Rewrite the records as a JSON list of strings, one string per line, starting at the line that contains "The image size is (839, 502)." and ending after the line that contains "click(x=32, y=88)". Leave out blank lines, and omit the pictures from the answer.

--- Record excerpts ---

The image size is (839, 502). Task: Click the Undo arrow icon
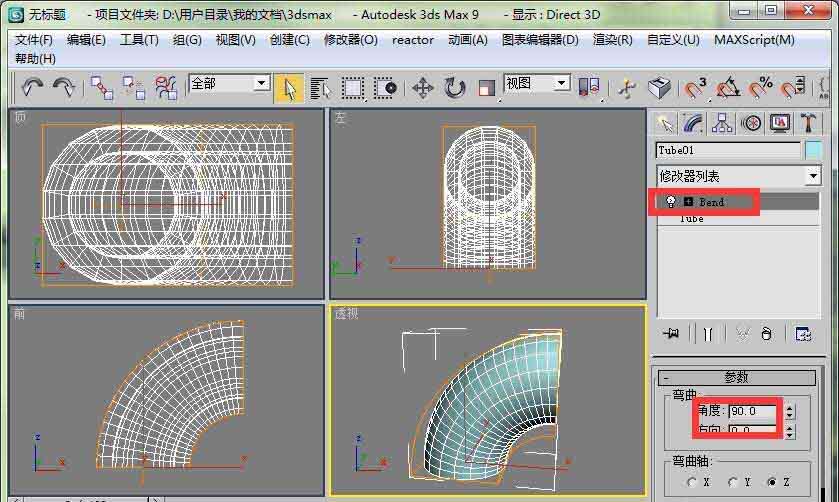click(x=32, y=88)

---
--- Record excerpts ---

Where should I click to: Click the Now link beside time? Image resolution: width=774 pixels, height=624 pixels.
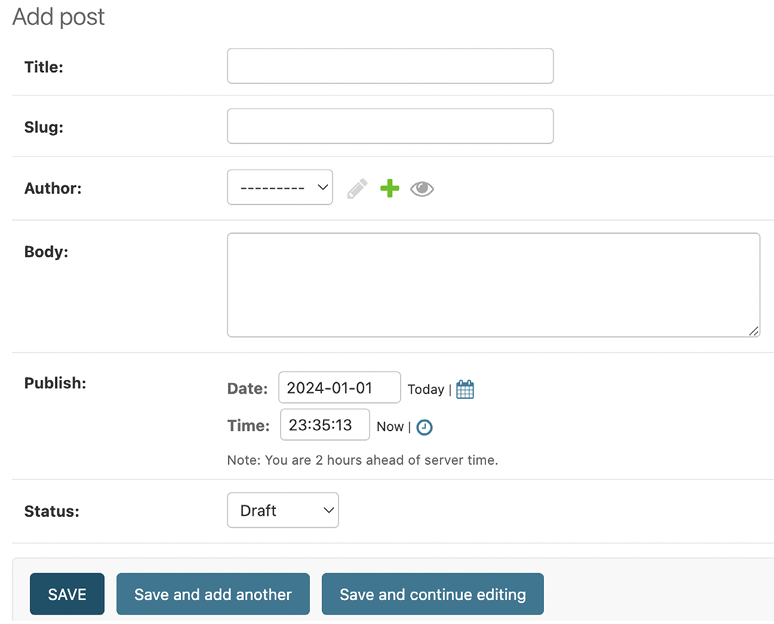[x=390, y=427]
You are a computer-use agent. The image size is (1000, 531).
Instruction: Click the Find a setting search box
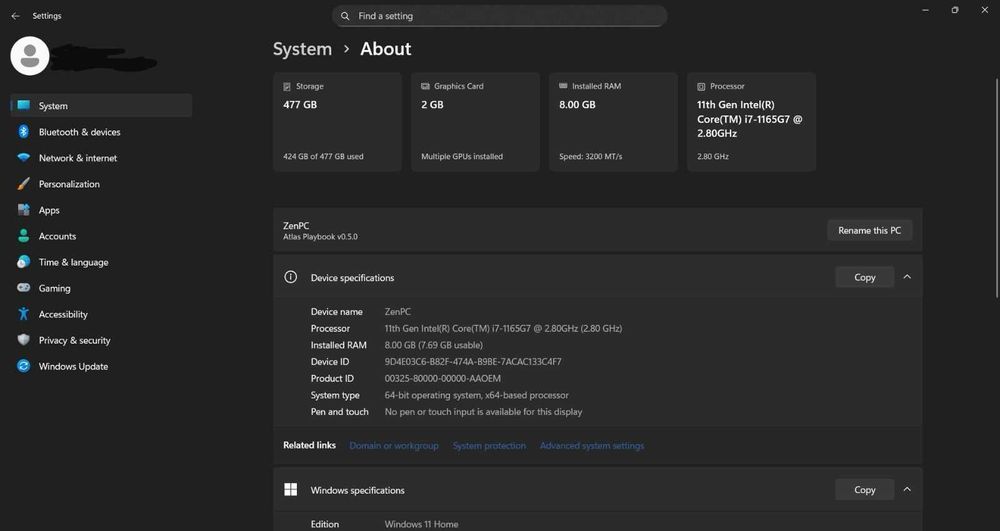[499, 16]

---
--- Record excerpts ---

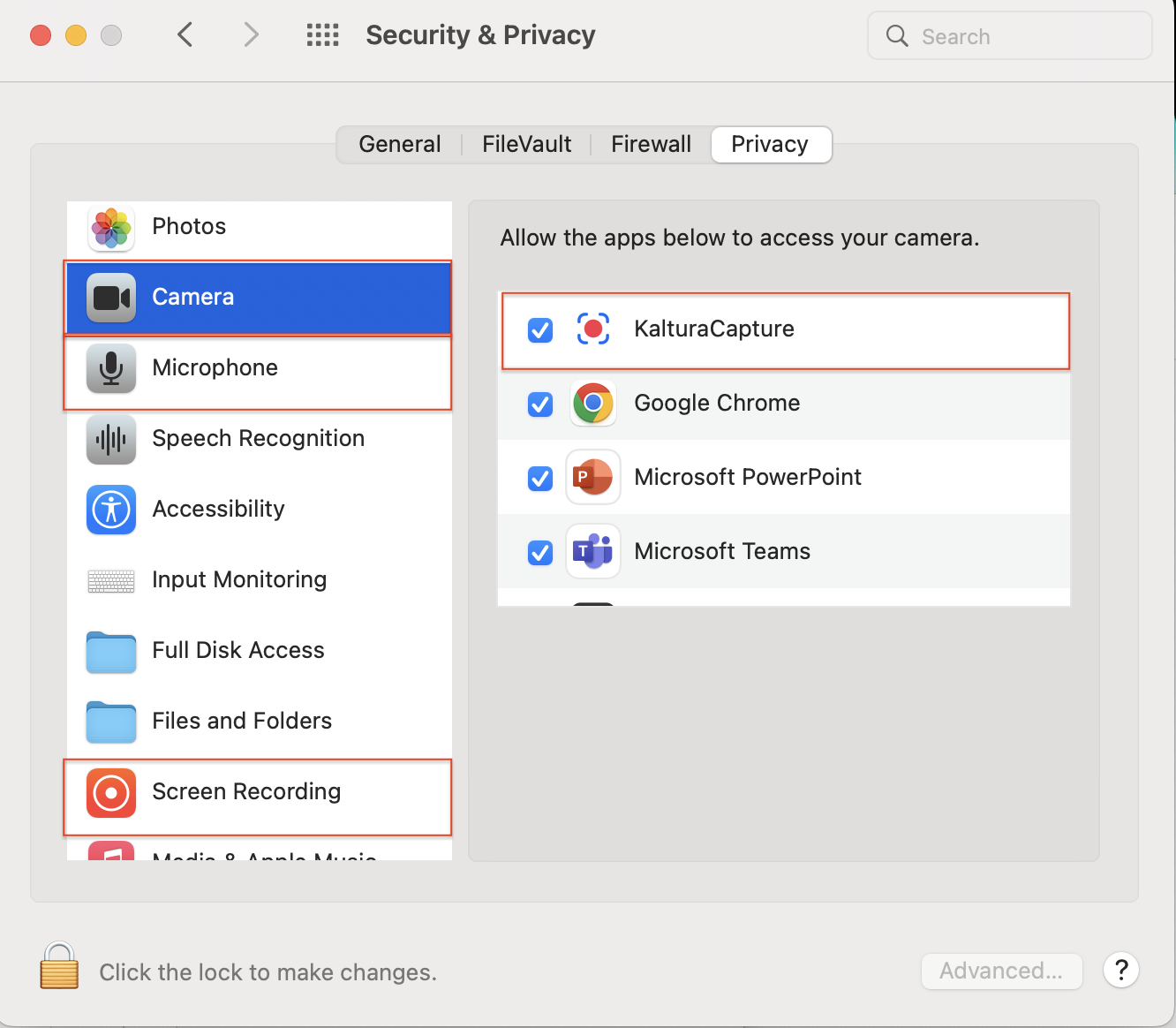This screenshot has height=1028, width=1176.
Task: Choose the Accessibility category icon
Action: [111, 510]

---

(Answer for the task)
[
  "The image size is (839, 502). Task: Click the Undo arrow icon",
  "click(x=32, y=88)"
]